Duro colpo quello sferrato stamattina al clan D’Alessandro, operante a Castellammare di Stabia e nei Comuni limitrofi, dai carabinieri del comando provinciale di Napoli, che hanno tratto in arresto 16 persone, delle quali 15 in carcere e uno agli arresti domiciliari. Gli arrestati sono accusati, a vario titolo, di associazione di tipo mafioso, estorsione continuata e in concorso, detenzione illegale di armi comuni da sparo. I reati sono tutti aggravati dalle finalità mafiose: secondo gli investigatori gli indagati hanno agito avvalendosi della forza intimidatrice derivante dall’appartenenza al clan.

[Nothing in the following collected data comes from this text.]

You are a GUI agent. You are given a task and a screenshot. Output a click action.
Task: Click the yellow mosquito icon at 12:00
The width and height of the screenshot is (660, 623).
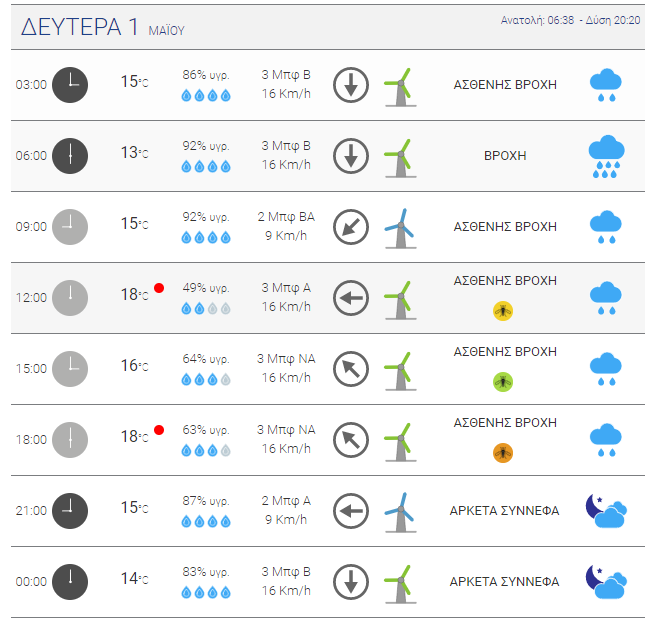tap(503, 311)
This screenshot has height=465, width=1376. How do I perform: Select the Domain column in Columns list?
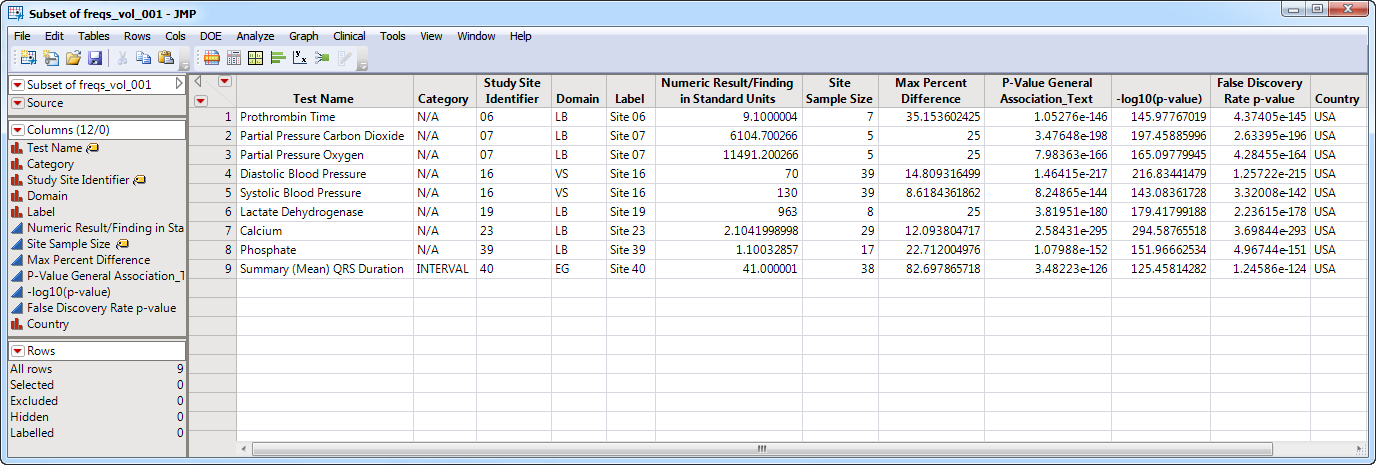click(x=47, y=196)
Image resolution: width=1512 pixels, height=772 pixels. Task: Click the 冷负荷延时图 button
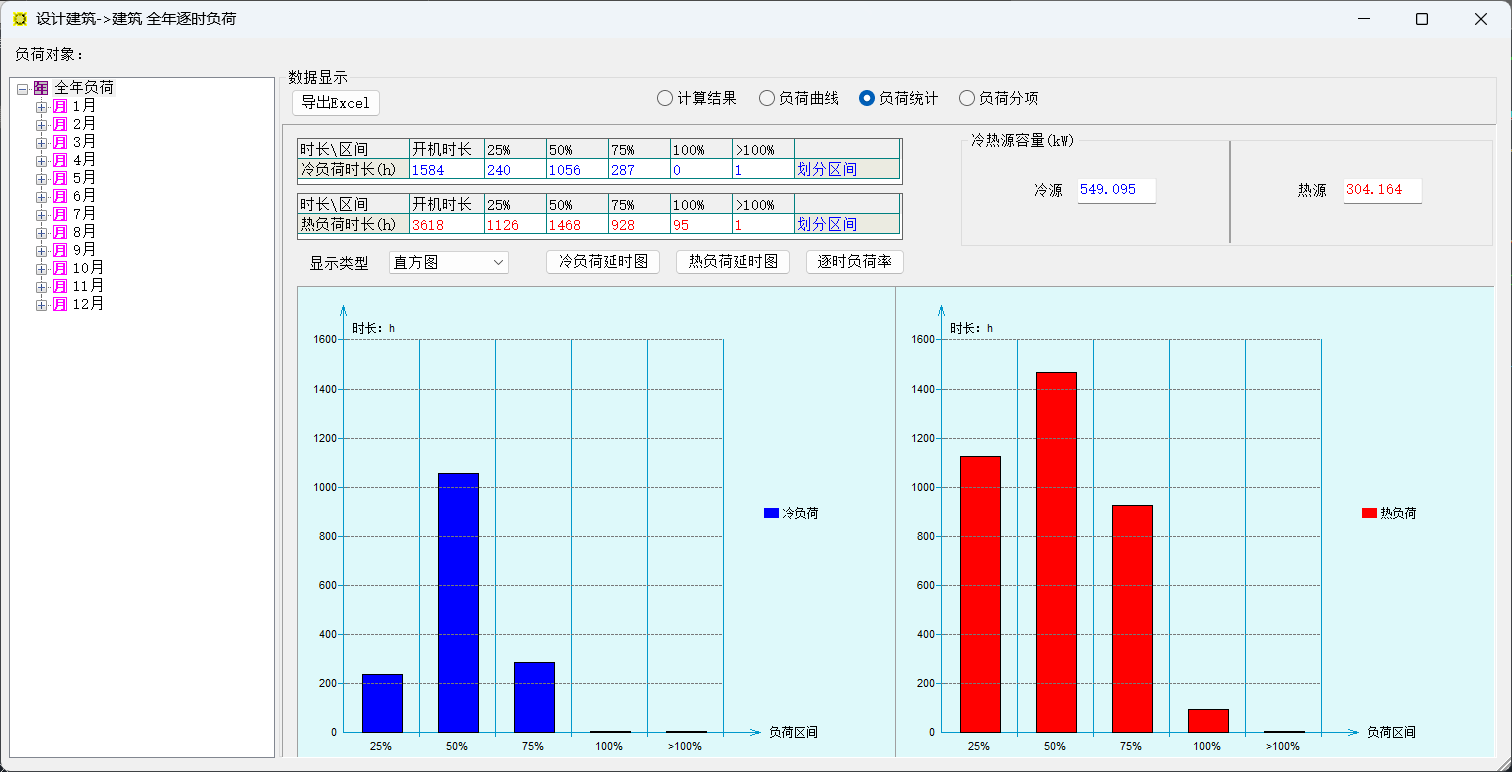[x=603, y=262]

Il provvedimento delle forze dell’ordine deriva da un’ampia e articolata attività d’indagine condotta tra il 2017 e il 2020, la quale ha permesso di tracciare un quadro chiaro relativo alla struttura, i ruoli e le attività poste in essere dal clan D’Alessandro. Esso operava da sempre a Castellammare di Stabia, ma è stato capace di estendere il proprio raggio d’azione anche sul territorio limitrofo dei monti Lattari, pertinenza del clan alleato Afeltra-Di Martino, e fino alla Penisola sorrentina. L’articolazione criminale, stando a quanto emerso dalle indagini, vedeva come fulcro storici militanti del clan quali Sergio Mosca, detto “zì Sergio o’ Vaccaro”, Giovanni D’Alessandro, noto come “Giovannone” e Antonio Rossetti, alias “Guappone”. I tre erano tutti reggenti ad interim del clan e componenti di un direttorio creato in assenza degli elementi di spicco dei D’Alessandro, curando gli interessi della famiglia fino alle scarcerazioni eccellenti, sopraggiunte nel periodo successivo.

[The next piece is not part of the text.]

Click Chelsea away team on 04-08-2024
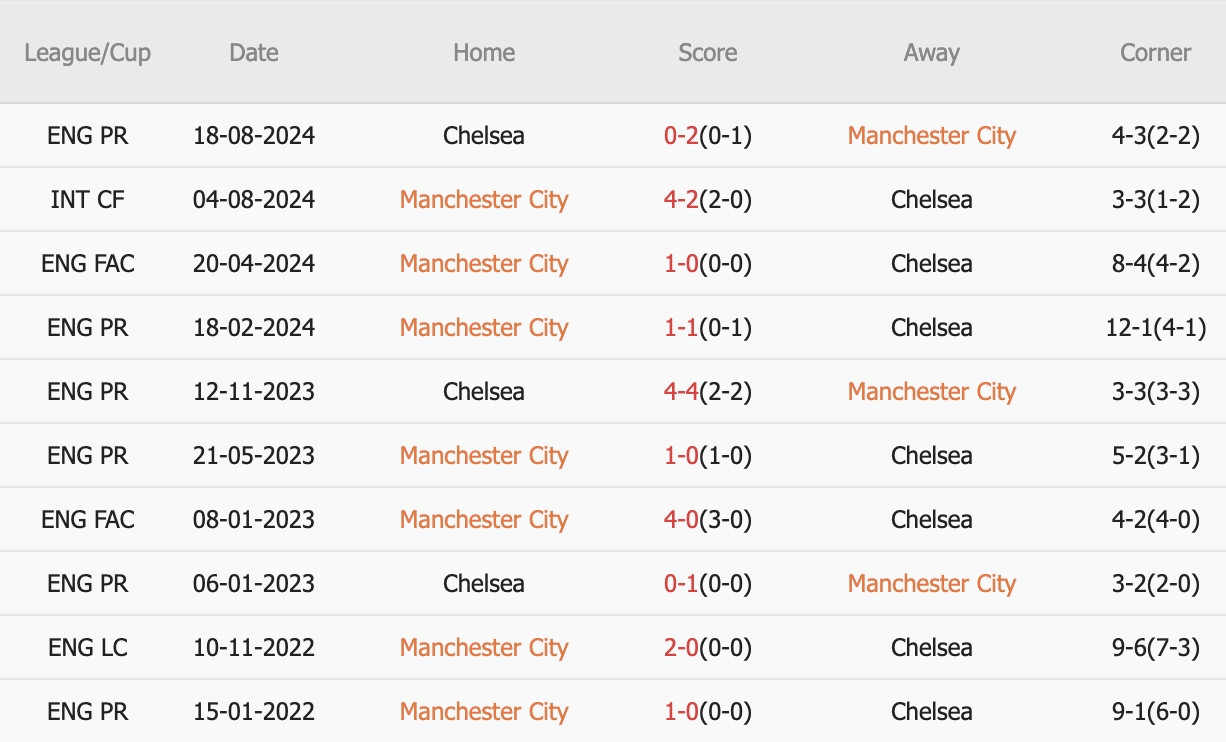 (932, 199)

Sono state documentate diverse estorsioni eseguite dal clan D’Alessandro nel suo capillare controllo del territorio, avvalendosi del braccio armato costituito da A. L. e C. B., rivelatisi essere i custodi dell’arsenale del clan che provvedevano a nascondere in luoghi diversi, così da eludere i sequestri. Le indagini hanno, inoltre, consentito di accertare l’impiego anche di un imprenditore edile, L. P., chiamato a soddisfare gli interessi del clan attraverso servigi relativi alla partecipazione ad appalti pubblici, informazioni su aggiudicazioni di pubblici incanti, segnalazioni di imprenditori da avvicinare per l’impostazione del racket. I ricavi accumulati venivano, poi, reinvestiti nel giro dell’usura e, in questo modo, le rendite si moltiplicavano.

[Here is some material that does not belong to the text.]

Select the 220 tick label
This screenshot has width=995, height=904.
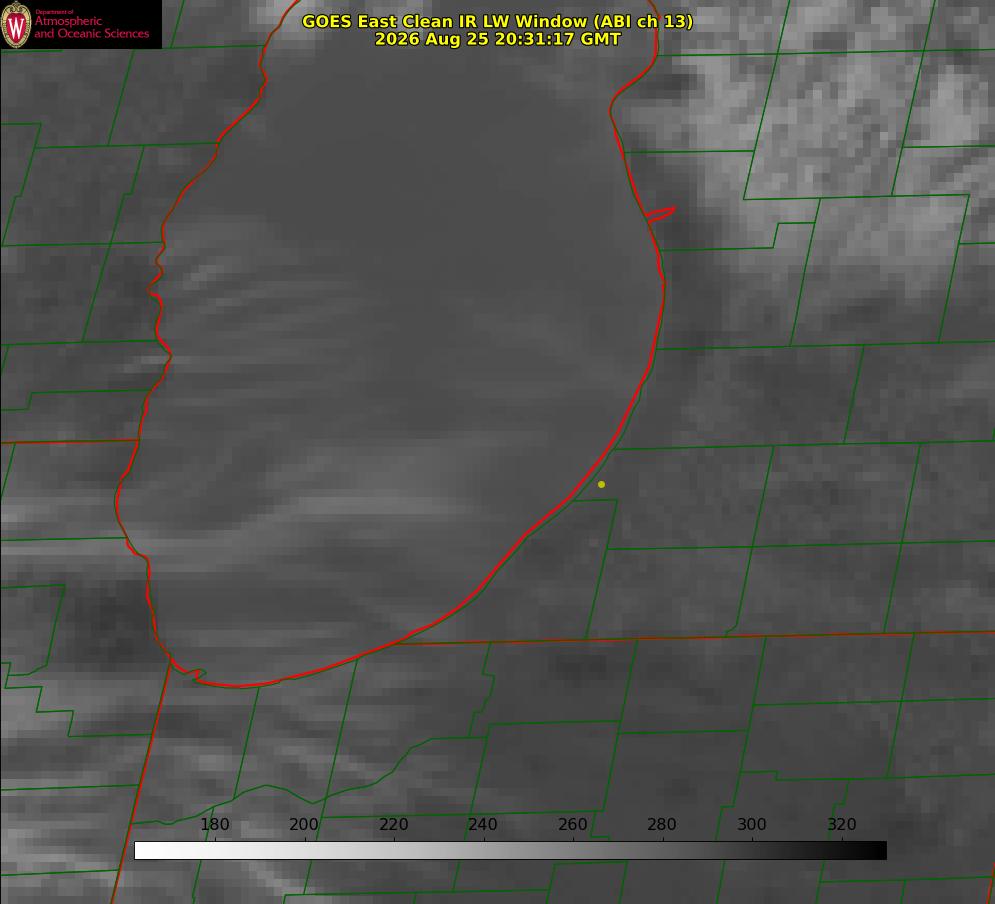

Le forze dell’ordine hanno, infine, effettuato attività investigative anche sul profilo patrimoniale dei nuclei familiari riconducibili agli indagati, che hanno portato all’esecuzione di un decreto di sequestro preventivo relativamente a beni mobili (sei autoveicoli e due motocicli), immobili (due appartamenti), rapporti finanziari (11 tra conti correnti, libretti di risparmio, depositi di titoli e carte di credito), imprese (tre nel settore della ristorazione, dell’edilizia e della somministrazione di alimenti e bevande), e quote di società (due quote di società relative a imprese edili): il tutto per un valore complessivo di sei milioni di euro.